- Bagi nelayan kecil, hutan mangrove menjadi “brankas” yang menyediakan tangkapan laut yang berperan penting dalam menopang ketahanan pangan mereka.
- Hutan mangrove memungkinkan nelayan untuk tetap mencari penghasilan meski kondisi laut sedang kurang baik, dengan tangkapan yang cukup untuk mencukupi kebutuhan sehari-hari.
- Aktivitas tambang pasir dan konversi lahan mangrove menjadi tambak dan perkebunan sawit menjadikan hutan mangrove rusak, mengancam kelestarian dan hasil tangkapan nelayan.
- Pemerintah dan organisasi lingkungan sedang menjalankan program rehabilitasi, termasuk proyek Mangrove for Coastal Resilience.
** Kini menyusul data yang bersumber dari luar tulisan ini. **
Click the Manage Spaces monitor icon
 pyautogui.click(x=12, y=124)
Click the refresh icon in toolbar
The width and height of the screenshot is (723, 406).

Bagi nelayan kecil, keberadaan hutan mangrove ibarat ‘brankas’ yang menyimpan harta untuk keberlangsungan hidupnya.
Sebab, ekosistem hutan di pesisir laut ini menjadi rumah berbagai spesies seperti ikan, udang, kepiting, maupun kerang. Spesies-spesies protein dari laut itu merupakan aset penting sebagai penopang ketahanan pangan mereka.
Hal itu dirasakan Ahmad Abdullah (22), nelayan asal Desa Sidogedungbatu, Kecamatan Sangkapura, Kabupaten Gresik, Jawa Timur. Selagi hutan mangrove di tempatnya masih lebat, Ahmad tidak pusing untuk memenuhi kebutuhan hidup sehari-hari.
Saat musim angin yang membuatnya tidak bisa melaut, ketersediaan tangkapan di area mangrove menjadi pilihan terbaik. Menurutnya, keberadaan hutan mangrove memberikan alternatif penghasilan yang cukup, berkat kelimpahan kepiting, kerang dan biota lain yang bisa ia tangkap tanpa harus jauh melaut.
Selain itu, hasil tangkapan di kawasan pesisir dekat dengan mangrove juga membantu biaya kuliah Ahmad tanpa membebani orang tuanya.
“Adanya mangrove ini sangatlah berjasa,” ujarnya yang ditemui belum lama ini.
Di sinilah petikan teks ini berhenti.